Screenshot grounding data:
......
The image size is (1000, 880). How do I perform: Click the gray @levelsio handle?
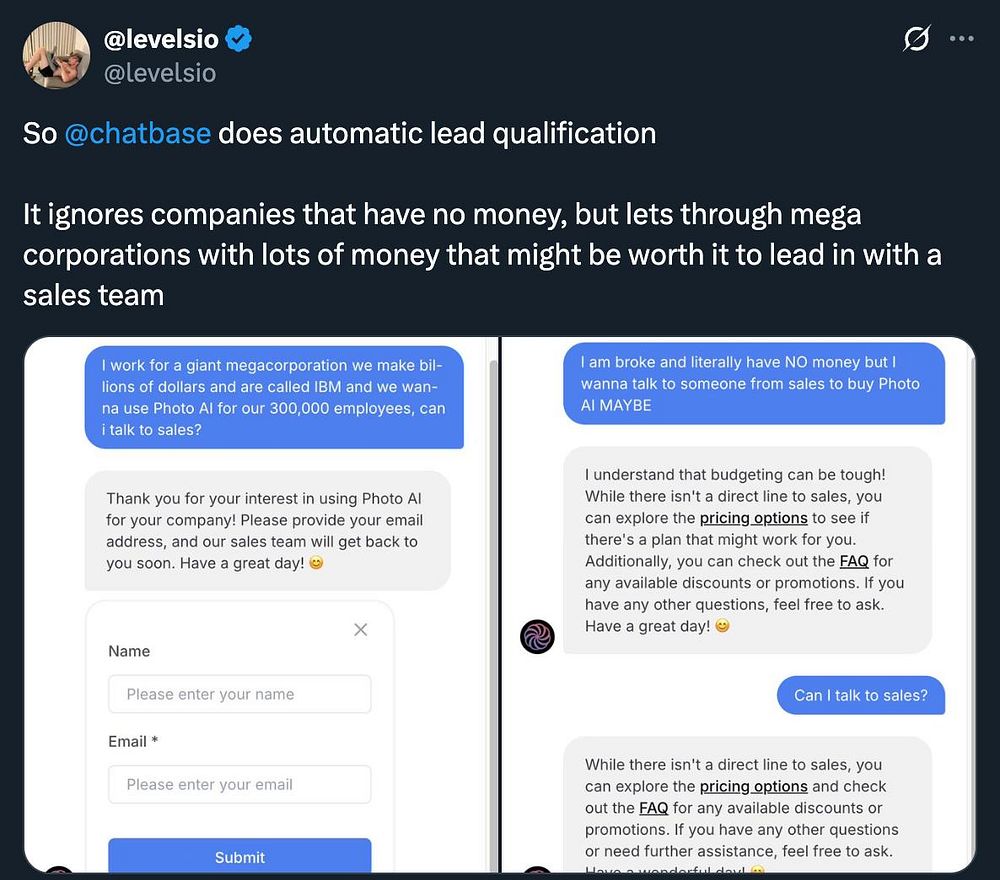159,73
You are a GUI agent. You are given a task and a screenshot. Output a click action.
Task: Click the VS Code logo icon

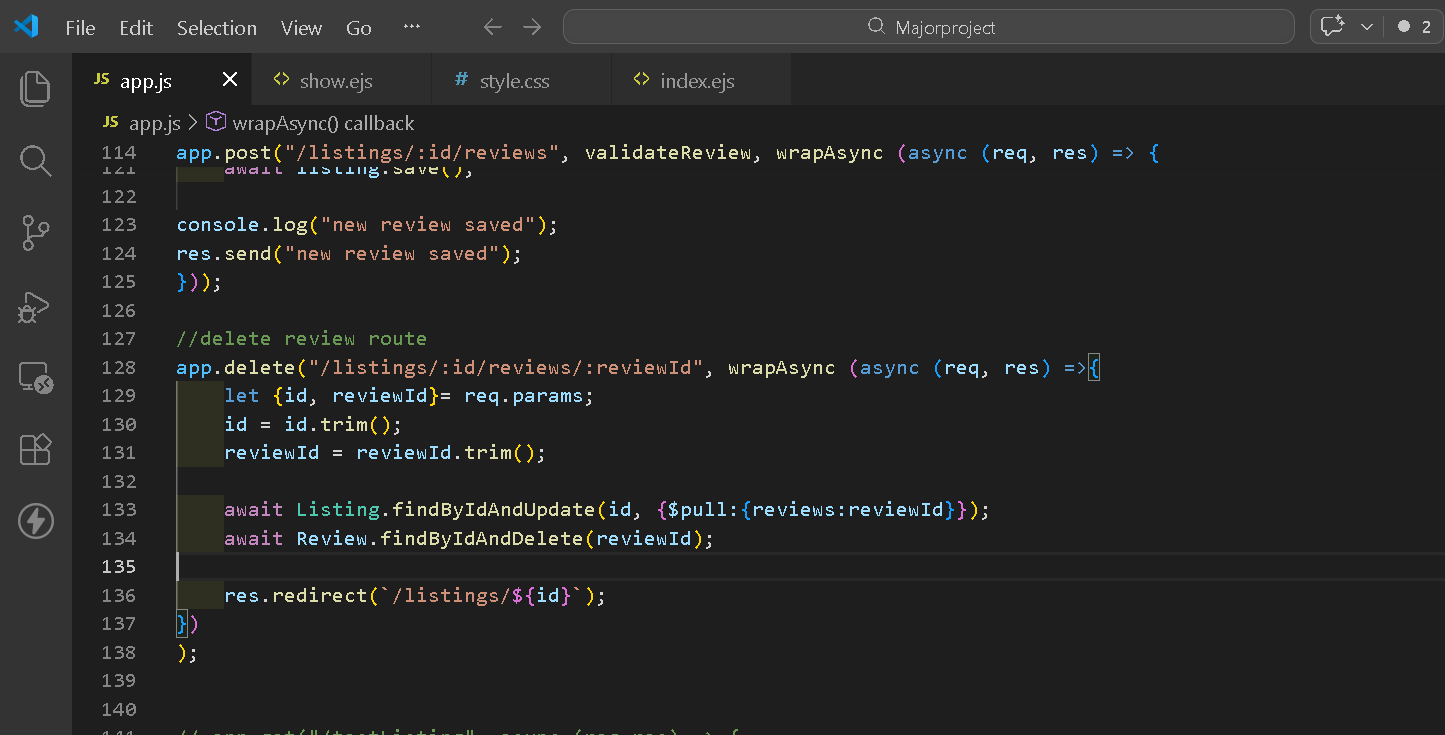point(26,27)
......
— The problem —
Your response should consist solely of the lines from the line with "You are a GUI" through the last line of the entries above, printed exactly and without pictures.

— Answer space —
You are a GUI agent. You are given a task and a screenshot. Output a click action.
Task: Click the VS Code logo icon

point(26,27)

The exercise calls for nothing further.